Marley raised her eyebrows at the girl but shrugged and washed her hands before drying them on her apron, which she tossed on a hook by the door.
Bother it all. What could he possibly want now?
"General!" she exclaimed brightly as she came to greet him. She let him kiss her on the cheek, and she fluttered her eyelashes fawningly. "To what do I owe the pleasure?"
Faline thought it was going to be like pulling teeth to get Camphor to open up about anything. But in reality, he was quite willing to talk. All she had to do all this time was ask questions. Who knew?
The way he went on, he must not have had anyone to talk to for quite some time, and while Quetz was perpetually annoyed and off hunting for something, Faline was more than willing to spread her attention between the two of them. They both needed her, after all, as a friend and a companion.
But tonight, Camphor was quiet, staring up at the stars in the pitch-black sky, arms folded behind his head as he lay in the soft field grass that would be their bed. They had cleared enough of the grasses to have a fire, but it was really too wet to worry about the grasses catching flame.
And if they even started to, Faline knew that Quetz would be more than willing to point out the painfully obvious - that there was no way in hell he was going to let such an opportunity slip away without completely living up the idea of an inferno.
She lay on her bedroll, poking a stick into the dirt, feeling Quetz's claws on the earth as he paced across the fields.

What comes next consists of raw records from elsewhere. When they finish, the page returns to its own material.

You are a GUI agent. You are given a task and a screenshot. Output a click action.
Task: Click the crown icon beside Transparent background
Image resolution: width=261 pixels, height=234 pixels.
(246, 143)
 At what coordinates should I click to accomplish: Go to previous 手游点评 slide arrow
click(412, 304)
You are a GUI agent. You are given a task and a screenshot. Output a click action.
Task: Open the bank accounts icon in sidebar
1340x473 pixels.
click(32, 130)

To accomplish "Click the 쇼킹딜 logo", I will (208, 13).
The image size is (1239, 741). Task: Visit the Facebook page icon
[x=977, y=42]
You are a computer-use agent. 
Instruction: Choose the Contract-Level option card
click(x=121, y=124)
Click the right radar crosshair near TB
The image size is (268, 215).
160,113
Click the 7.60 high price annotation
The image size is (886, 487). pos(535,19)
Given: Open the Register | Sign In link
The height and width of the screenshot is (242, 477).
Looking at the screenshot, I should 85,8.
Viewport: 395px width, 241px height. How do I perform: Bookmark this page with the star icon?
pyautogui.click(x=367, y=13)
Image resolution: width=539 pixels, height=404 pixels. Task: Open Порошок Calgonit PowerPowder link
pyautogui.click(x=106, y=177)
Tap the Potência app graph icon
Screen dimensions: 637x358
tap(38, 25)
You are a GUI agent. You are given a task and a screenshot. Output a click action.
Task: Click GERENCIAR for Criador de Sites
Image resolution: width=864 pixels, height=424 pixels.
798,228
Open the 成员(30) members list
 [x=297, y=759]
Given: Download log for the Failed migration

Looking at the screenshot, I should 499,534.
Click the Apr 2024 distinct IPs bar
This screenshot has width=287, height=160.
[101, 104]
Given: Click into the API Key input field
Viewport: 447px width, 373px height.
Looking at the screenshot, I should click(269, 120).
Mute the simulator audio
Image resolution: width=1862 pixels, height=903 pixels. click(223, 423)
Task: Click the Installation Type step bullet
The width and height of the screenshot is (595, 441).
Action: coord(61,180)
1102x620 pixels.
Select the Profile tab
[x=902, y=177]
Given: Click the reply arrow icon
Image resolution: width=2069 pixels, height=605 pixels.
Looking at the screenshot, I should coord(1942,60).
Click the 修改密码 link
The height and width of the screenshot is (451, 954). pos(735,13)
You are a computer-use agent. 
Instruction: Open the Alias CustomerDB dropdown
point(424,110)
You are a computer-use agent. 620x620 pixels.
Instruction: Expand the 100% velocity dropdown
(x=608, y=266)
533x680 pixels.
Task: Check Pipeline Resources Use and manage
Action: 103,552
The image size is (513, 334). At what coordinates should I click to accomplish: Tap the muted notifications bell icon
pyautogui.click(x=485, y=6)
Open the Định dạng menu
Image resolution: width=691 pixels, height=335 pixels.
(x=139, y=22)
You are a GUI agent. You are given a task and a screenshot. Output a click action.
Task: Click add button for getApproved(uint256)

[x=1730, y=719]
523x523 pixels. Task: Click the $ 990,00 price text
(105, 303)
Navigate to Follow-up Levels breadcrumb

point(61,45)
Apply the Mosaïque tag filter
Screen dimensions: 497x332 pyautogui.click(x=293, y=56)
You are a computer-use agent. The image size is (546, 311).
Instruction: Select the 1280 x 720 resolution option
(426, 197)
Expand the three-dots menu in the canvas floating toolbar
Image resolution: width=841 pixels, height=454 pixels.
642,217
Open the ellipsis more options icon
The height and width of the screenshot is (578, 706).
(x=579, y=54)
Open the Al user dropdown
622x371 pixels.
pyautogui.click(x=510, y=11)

This far away from everything, she knew he was safe. But a couple more days, and she wagered they'd be in view of civilization again. And she didn't want a repeat of last time they came within stone's throw of civilization.
"Why'd you become a Casketmaker, Camphor?" she asked quietly.
"I've told you this three times," he said, a warm laugh in his voice.
"Tell me again."
He shrugged. "Alright."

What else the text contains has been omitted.